1. Understanding User IDs

A GPG user ID links your public key to an identity – typically a name and email address. You can have multiple IDs on one key. This is helpful if you use different email addresses for different purposes (work, personal, etc.).

2. Adding User IDs

Use the gpg --edit-key command to add new user IDs.

gpg --edit-key YOUR_KEY_ID

Then, within the gpg edit session:

• Type adduid and press Enter.
• Enter your full name when prompted.
• Enter your email address when prompted.
• You’ll be asked for a passphrase to confirm.

Repeat these steps for each additional user ID.

3. Listing User IDs

To see all the user IDs associated with your key, use:

gpg --list-keys YOUR_KEY_ID

Look for the lines starting with uid to identify each ID.

4. The Problem with Catch-All Addresses

Using a catch-all email address (e.g., anything@yourdomain.com) as a GPG user ID is generally a bad idea. Here’s why:

• Key Confusion: It makes it difficult to determine which identity signed a message.
• Revocation Issues: Revoking the key becomes problematic if many unrelated emails are tied to it.
• Spam/Phishing Risk: Increases the chance of your key being used for malicious purposes.

5. Best Practices for Email Addresses

1. Use Specific Addresses: Each user ID should have a unique, dedicated email address.
2. Avoid Catch-Alls: Don’t use anything@yourdomain.com or similar.
3. Consider Subdomains: If you need many IDs within the same domain, use subdomains (e.g., work@work.yourdomain.com, personal@personal.yourdomain.com).

6. Signing with Specific Identities

When signing or encrypting messages, specify which user ID to use with the -i option:

gpg -i "Your Name <specific@email.com>" --sign myfile.txt

If you don’t specify an identity, GPG will use your default user ID.
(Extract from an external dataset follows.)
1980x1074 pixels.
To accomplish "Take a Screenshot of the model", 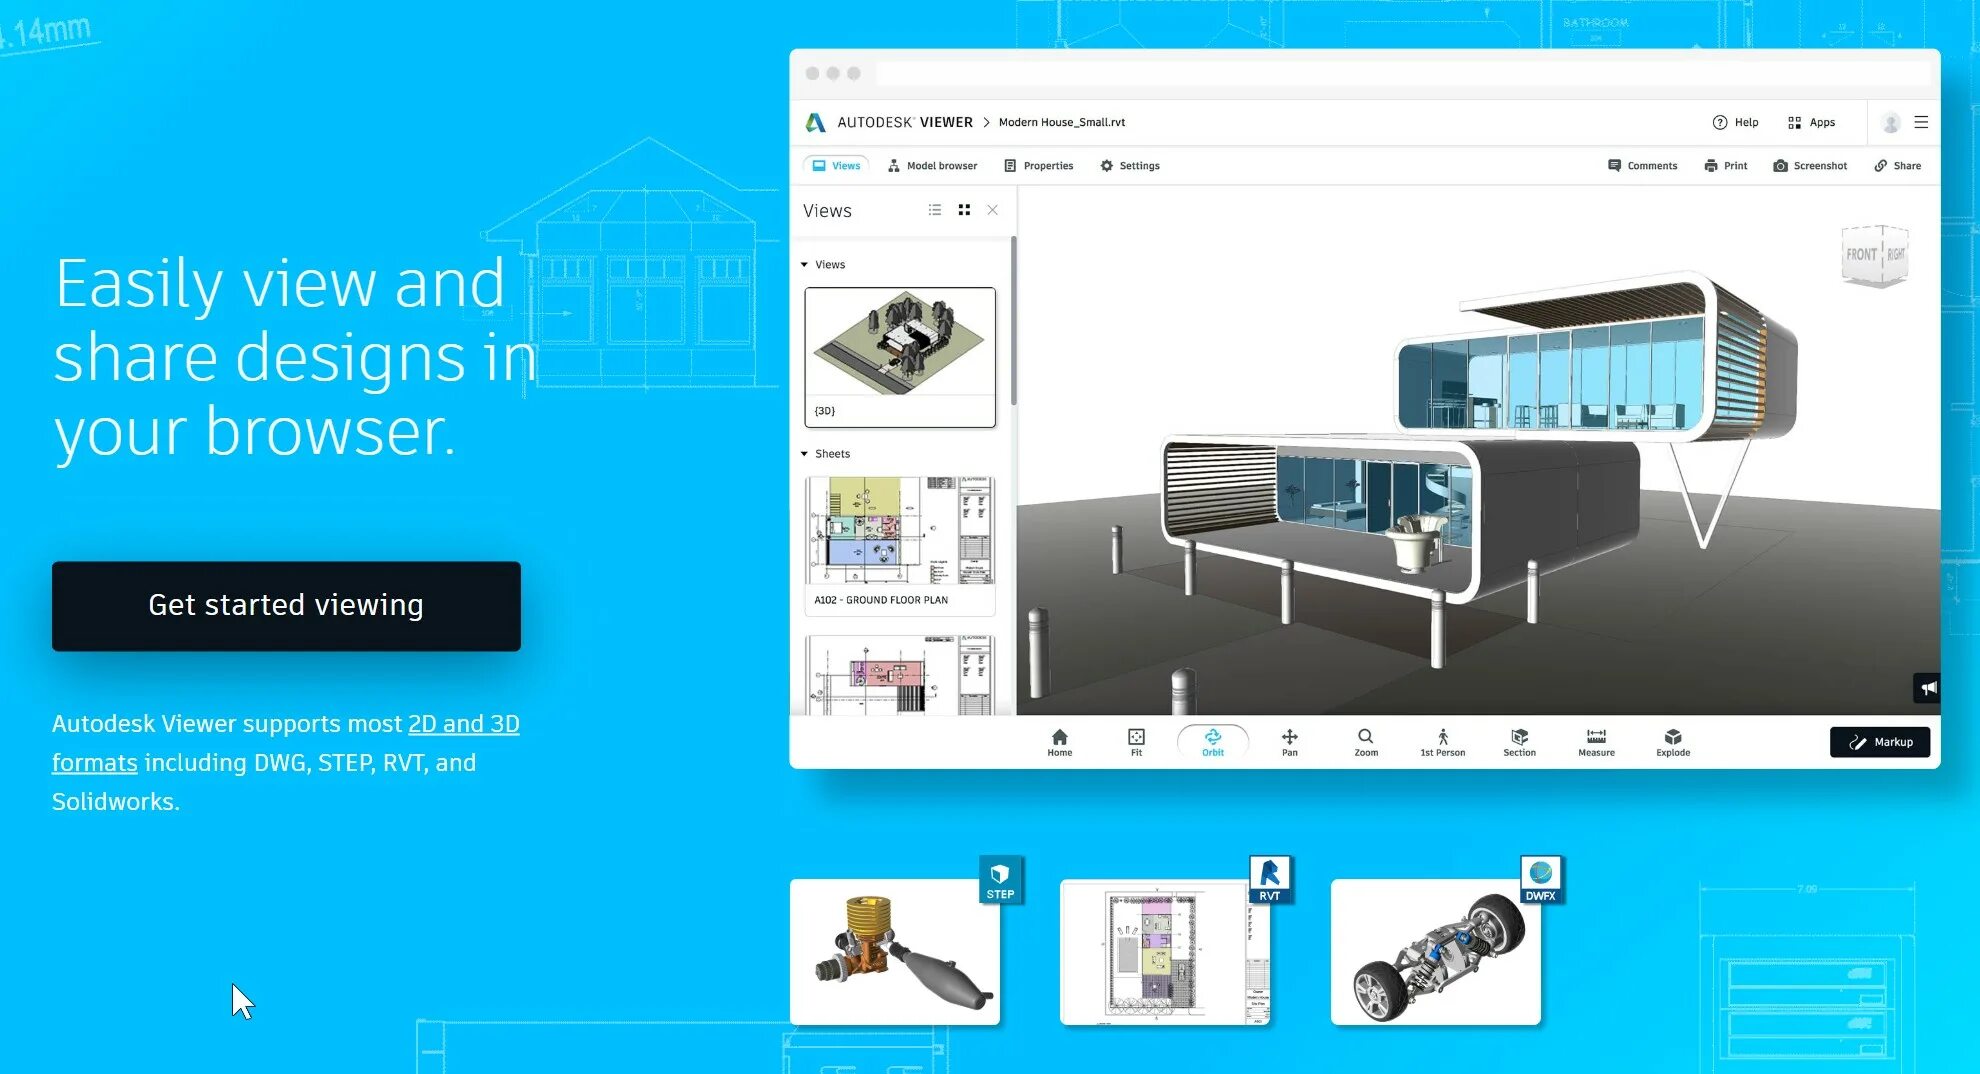I will point(1810,165).
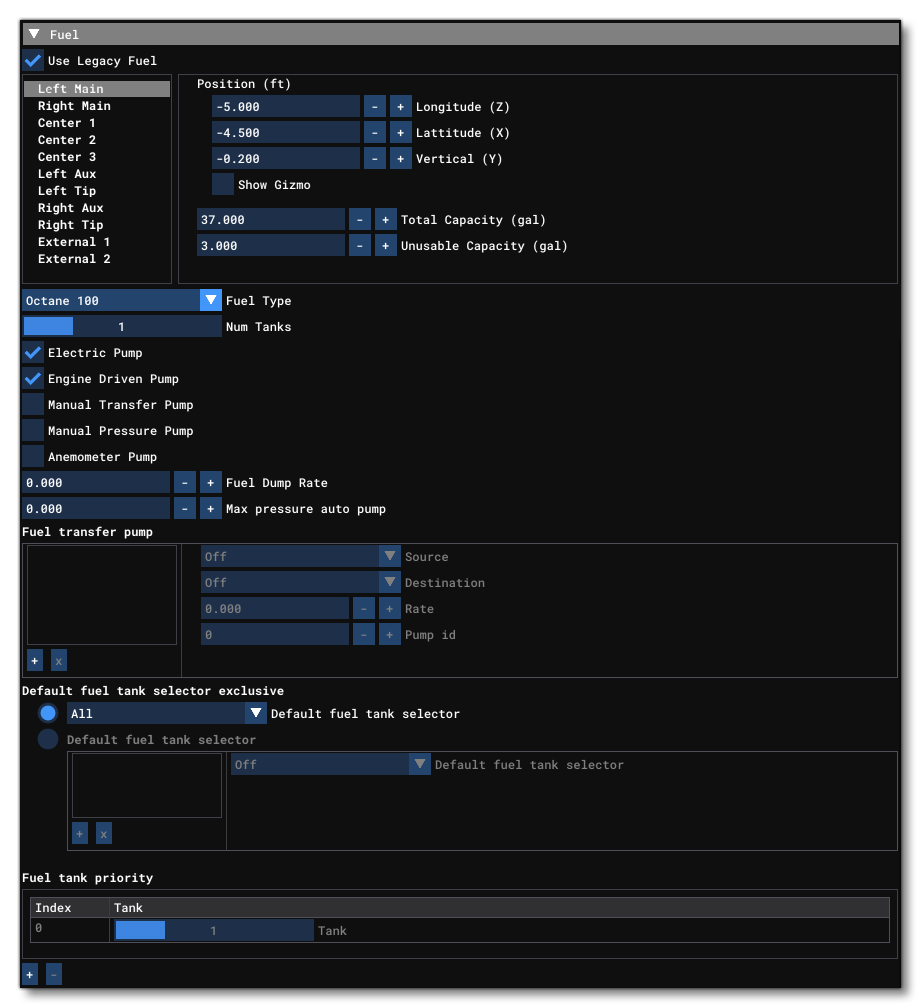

7. Setting a Default User ID

To change the default user ID:

• Edit your key with gpg --edit-key YOUR_KEY_ID
• Type trust and press Enter.
• Select the desired user ID as ‘ultimate’ trust level. This will usually become the default.

8. Revoking a User ID

If you need to revoke a specific user ID (without revoking the entire key):

• Edit your key with gpg --edit-key YOUR_KEY_ID
• Type uid and press Enter.
• Enter the number corresponding to the user ID you want to revoke.
• Type revoke and follow the prompts.